Rittenhouse hustled away. Soon a group of people began chasing him up Sheridan Road, shouting “Beat him up!” “Get him! Get that dude!” and “Get his ass!” according to the prosecution’s summary. One of the pursuers took a swing at Rittenhouse and knocked his ball cap off.
Were those running after him simply trying to effect a citizen’s arrest in the belief that Rittenhouse had just committed a crime and might be a danger to others?
“Whether or not the people chasing him thought they had the right to chase him is irrelevant,” said Richard Kling, a veteran Chicago defense attorney who teaches evidence and forensic science at Chicago-Kent College of Law.
Rittenhouse stumbled and fell as he ran. One of his pursuers took a flying kick at his head and missed as Rittenhouse fired two errant shots from the ground. A second pursuer, Anthony Huber, 26, of Silver Lake, Wisconsin, swung a skateboard at Rittenhouse, hitting him on the shoulder, and grabbed and tried to hang onto Rittenhouse’s rifle. Rittenhouse shot Huber in the chest during that struggle, prosecutors said, killing him.

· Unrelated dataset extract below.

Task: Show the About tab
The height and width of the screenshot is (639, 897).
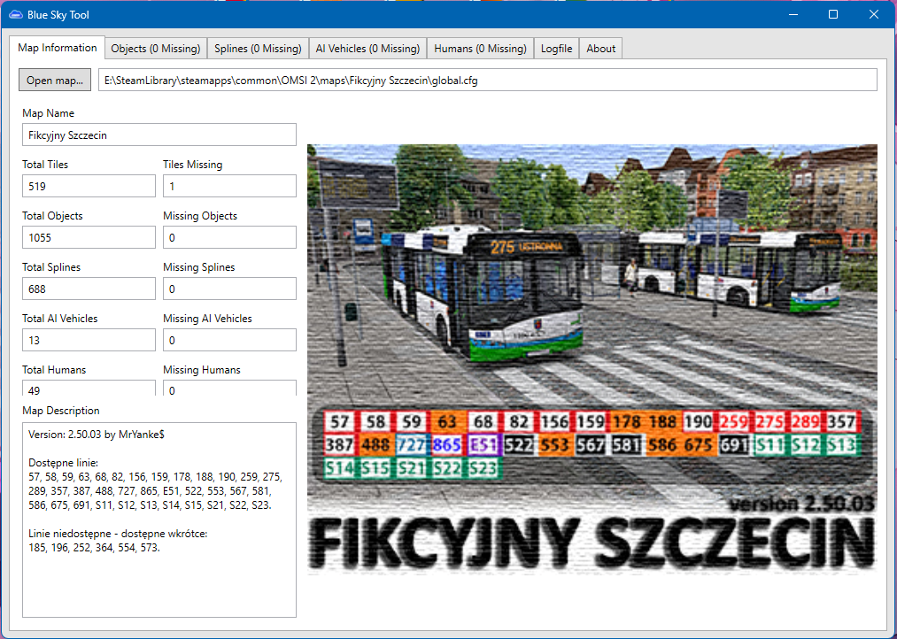Action: (600, 49)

A third victim, Gaige Grosskreutz, 26, of West Allis, Wisconsin, who survived, first held up his hands in a gesture of surrender at a distance of a few feet. In one of his hands, he held a gun. But when he “moved toward” Rittenhouse, prosecutors said, Rittenhouse fired, striking him in the arm.

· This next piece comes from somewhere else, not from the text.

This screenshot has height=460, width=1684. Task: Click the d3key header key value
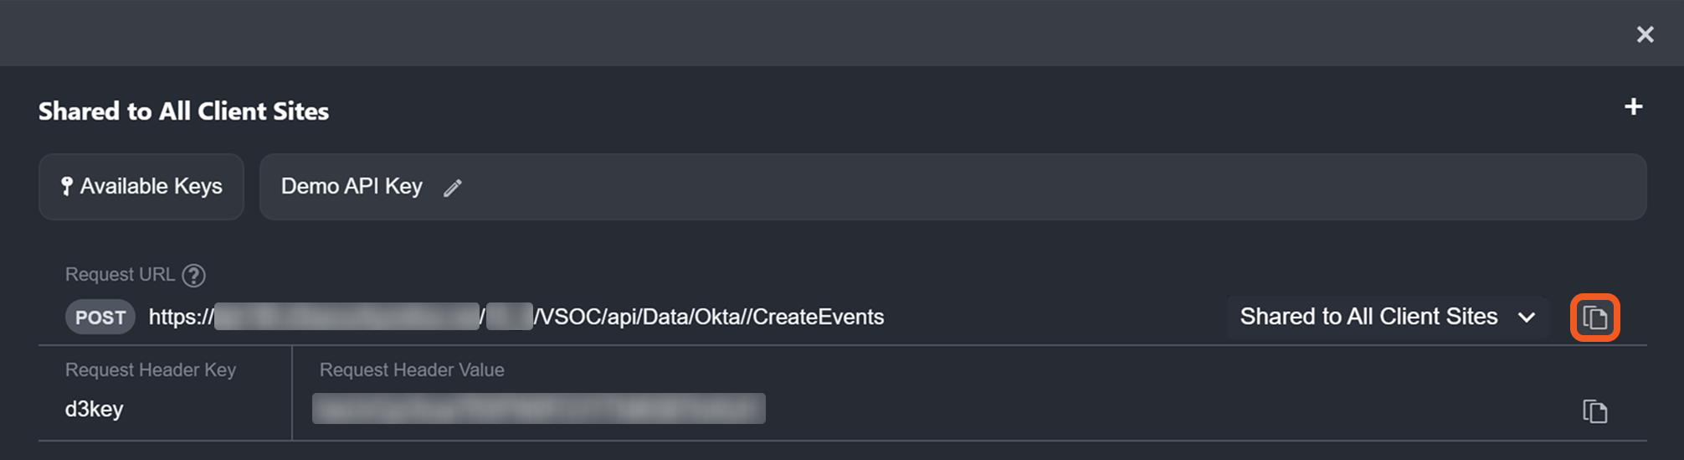pos(94,409)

That final shooting “will be the most serious problem” for Rittenhouse at trial, Kling said. “The guy did have a gun in his hand. But he wasn’t pointing it at or threatening Rittenhouse.”
What about the context, though? The confrontational, high-adrenaline interactions that led up to the tragic deaths. The night air punctuated by gunshots. Danger all around.
Police should have arrested Rittenhouse long before it got to this. But, with an angry horde chasing him, yelling at him, and taking swings at him, he was almost certainly in fear for his safety. I just can’t imagine a jury convicting him of homicide, let alone first-degree murder, under these circumstances.